A Seven Year Nightmare : The Journey of Finding and Freeing Myself by Riv Lobban

A Seven Year Nightmare:
The Journey of Finding and Freeing Myself
by Riv Lobban

TW: This article contains brief descriptions of abuse that may be upsetting to some readers.

Most of you know me as a seasoned MissHeard Media Teen Advisory Board Member who writes articles and the occasional audio essay. But today my lovelies is storytime.

My name is Jourdan Lobban. I am a sophomore undergraduate student attending University of Delaware. I identify as African-American and Afro-Jamaican, have three majors as well as three minors, and listen to folk-hop-and roll from Judah and the Lion as much as Run-DMC classics. Most thought that I lived a cushy life, with everything I needed and more served on a daily silver platter. But nothing is ever what it really looks like, and I paid my dues until it was time.

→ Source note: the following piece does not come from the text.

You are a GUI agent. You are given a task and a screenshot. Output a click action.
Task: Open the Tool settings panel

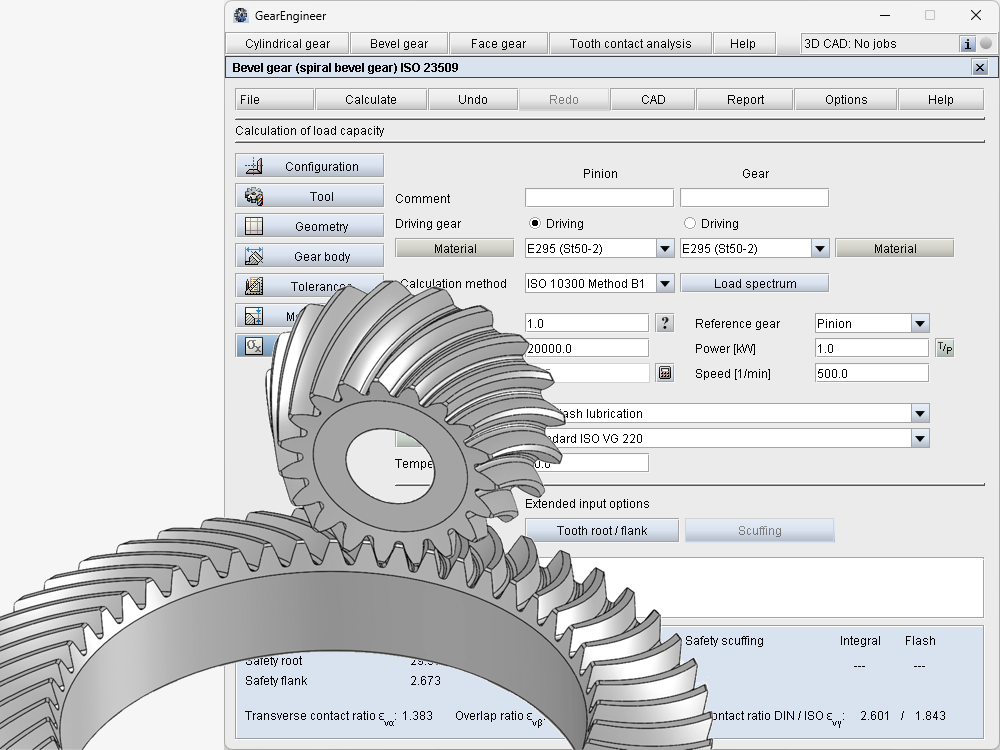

Once upon a time, a little girl was whisked away to Delaware with her loving mother and father. She was favored by all, her family, her church, teachers, and even strangers! She was smart, talented, composed, articulate, and had her head in the clouds all day. She was given all she ever wanted, from clothes to food to the latest movies released on DVDs. And no one loved her like her mother, who went as far to be her very best friend. Most who met her complimented on her gifts from heaven above, and she relished in the spotlight that was simply given to her.

But behind closed doors, a darkness was locked away, only to come out when only the few were there. The pressure to be perfect, to be a good girl was always at height. Punishment was sure to follow if not met, be it in the form of a belt, yelling, and complete destruction of innocence. The little girl believed it was all for her benefit, for she was a bad little black girl who needed to be corrected. It was all she knew, and there was no fighting a system of oppression from all sides. So took it she did, from her parents, her teachers, and many of the other adults she put her trust in.

Even with this darkness, there was enough light to keep the child secure and happy. Life had a way of doing that, giving people enough distractions from the very things that must be confronted at some point. For the little girl, her bubble of good fortune was popped upon the death of her mother. And with the passing of her spirit into the unknown afterlife, went a knight, the fierce protectiveness of black mama, the only Jesus Christ her daughter ever knew. It was the first of many cloudy days. It was the beginning of the seven year nightmare.

The camelot of her home, the castle she had grown up in, crumbled all around the little girl. From all over, she was at times told she was not a little girl anymore. She was instead a grown-up, but only when her feelings were invalidated for being “too sensitive” and was not nurtured as she should have been. Other times she was a child, and only when it was time to keep her mouth shut and do as she was told.

Her father, lost without his black queen, was unable to keep his dark sides at bay. The daughter became keeper, the tamer, but her wounds from battle with the man who was to be her knight grew heavy and could not heal in time before the next session of blows. He was her source of pain as much as her source of joy. And she would go to war for the man who had no real promise of being the father she truly needed him to be. In school the girl was ignored, bullied, harassed. The little girl never knew when she would be beaten, abandoned or accepted by the ones who surrounded her, stranger or loved one. She had to keep her own demons buried beneath, for when they came forth, she was held down and caged away like the beast they saw her to be. Church was about God, not the hidden lives of girls like her who were preyed on by the leering men and how they were discarded like unwanted rags by their women. Her anger, sadness, and grief were taken to be madness with criminal agenda. Her brown skin and female genitalia made her into an amorphous being that was seen as anything but innocent, broken and in need of care. No matter where she traveled, how far she ran from the darkness, it always called her to its home, forever intent on swallowing her with perverted satisfaction.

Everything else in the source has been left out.